Интересный факт приводит Михаил Мельтюхов: «Гитлер в первой половине дня 23 августа, когда Риббентроп еще летел в Москву, отдал приказ о нападении на Польшу в 4.30 утра 26 августа». Потом день вторжения был перенесен на первое сентября.
Сам фюрер своим соратникам признавался: «Благодаря этим соглашениям гарантируется благожелательное отношение России на случай любого конфликта».
К пакту о ненападении прилагались секретные протоколы. О Польше в них говорилось: «В случае территориально-политического переустройства областей, входящих в состав Польского государства, границы сфер интересов Германии и СССР будут приблизительно проходить по линии рек Нарева, Вислы и Сана».
На деле это означало предстоящий раздел Польши. Что и произошло через месяц.
Также сферой особых интересов СССР стали прибалтийские республики, Бессарабия и Финляндия. Но если прибалтийские республики и Бессарабия скоро были поглощены «великим соседом», то Финляндия дала притязаниям отпор.
По сути, советское правительство пошло по мюнхенскому пути: за счет Польши умиротворило агрессора, оставшись в стороне наблюдать за происходящими событиями.
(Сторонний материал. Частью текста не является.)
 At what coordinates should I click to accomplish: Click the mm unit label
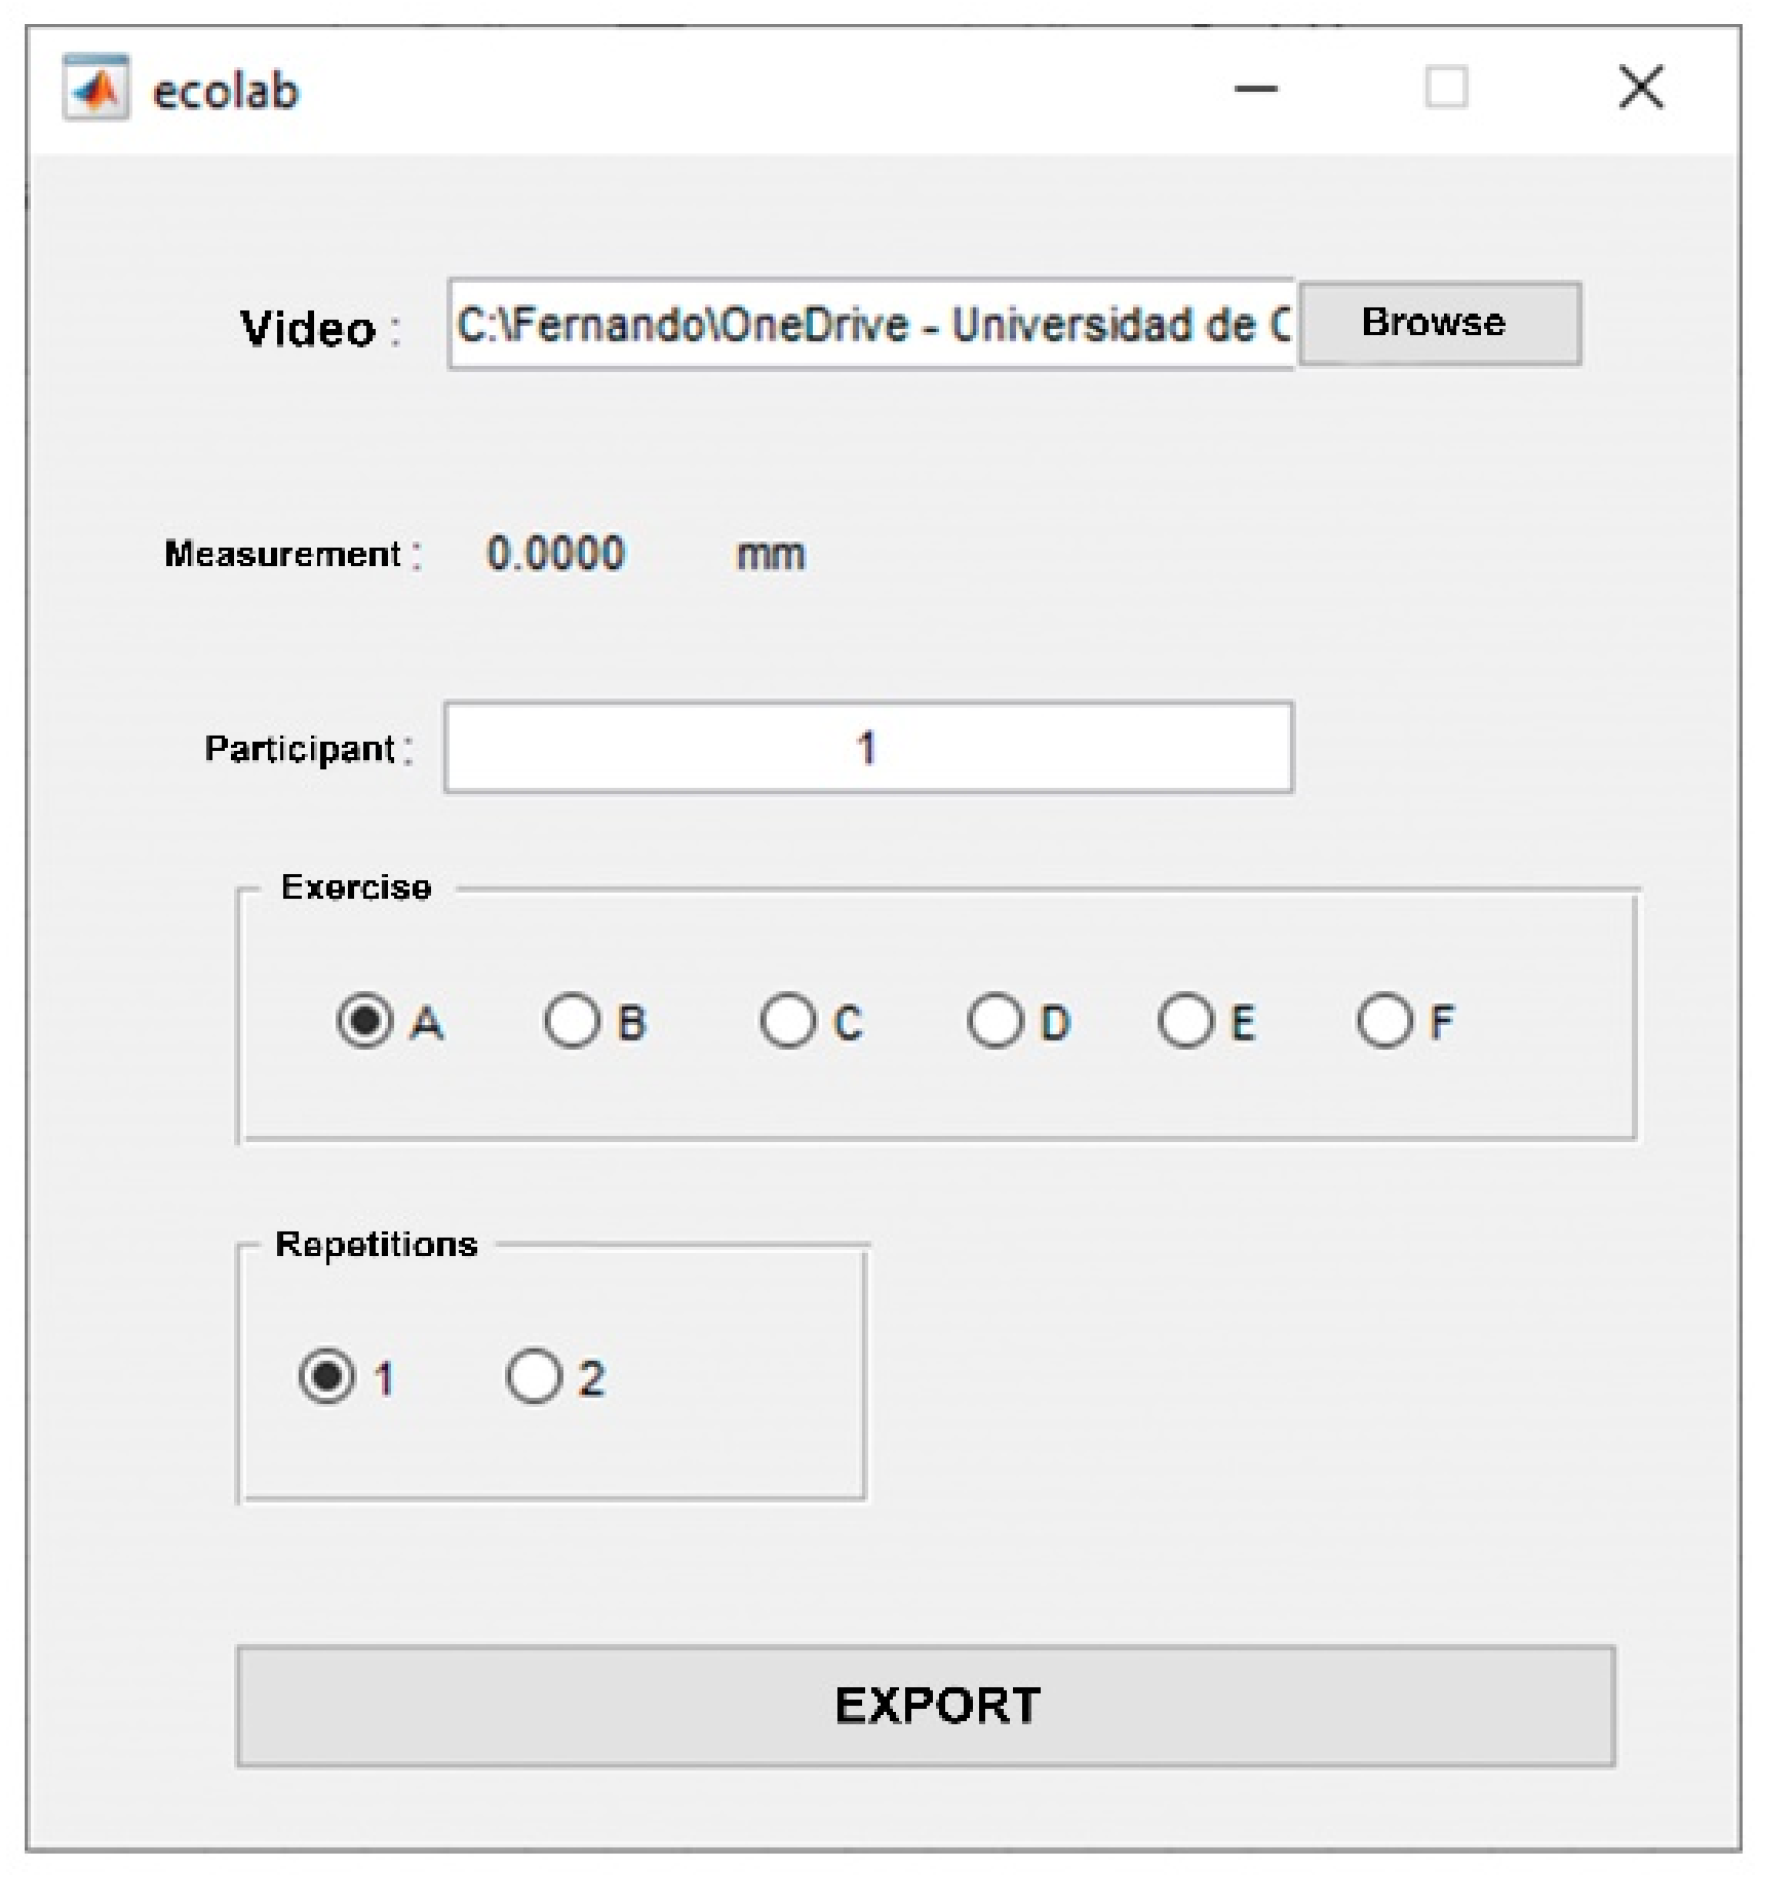[770, 555]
Что это было именно так, говорят и слова Сталина, которые зафиксировал в своем дневнике Георгий Димитров, тогда генеральный секретарь Коминтерна: «Мы можем маневрировать, подталкивать одну сторону против другой, чтобы лучше разодрались» (запись сделана 7 сентября 1939 года).
Комментарии
Вопрос в подзаголовке сам по себе странный. Не подтолкнул ли он .... мир к войне?" А с другой стороны вопрос: А если бы не подписали? Война все равно началась бы. Германия полностью была готова к нападению на Польшу задолго до 23 августа, ибо немыслимо организовать мощнейшую военную операцию за неделю после подписания Договора.
Что же касается нашей страны, то по крайней мере с 20-х гг в Германии велась открытая пропаганда по ПРИСОЕДИНЕНИЮ К ГЕРМАНИИ ТЕРРИТОРИЙ УКРАИНЫ И СЕВЕРНОГО КАВКАЗА ДЛЯ ЗАСЕЛЕНИЯ ИХ НЕМЕЦКОЙ НАЦИЕЙ И ПОСТЕПЕННОМУ ВЫТЕСНЕНИЮ НАШИХ НАРОДОВ НА ВОСТОК ЗА ВОЛГУ. Кстати даже в мемуарах Шпеера - министра промышленности это отмечается.
Именно поэтому СССР и подписал договор с Германией, чтобы выиграть время для подготовки к защите страны.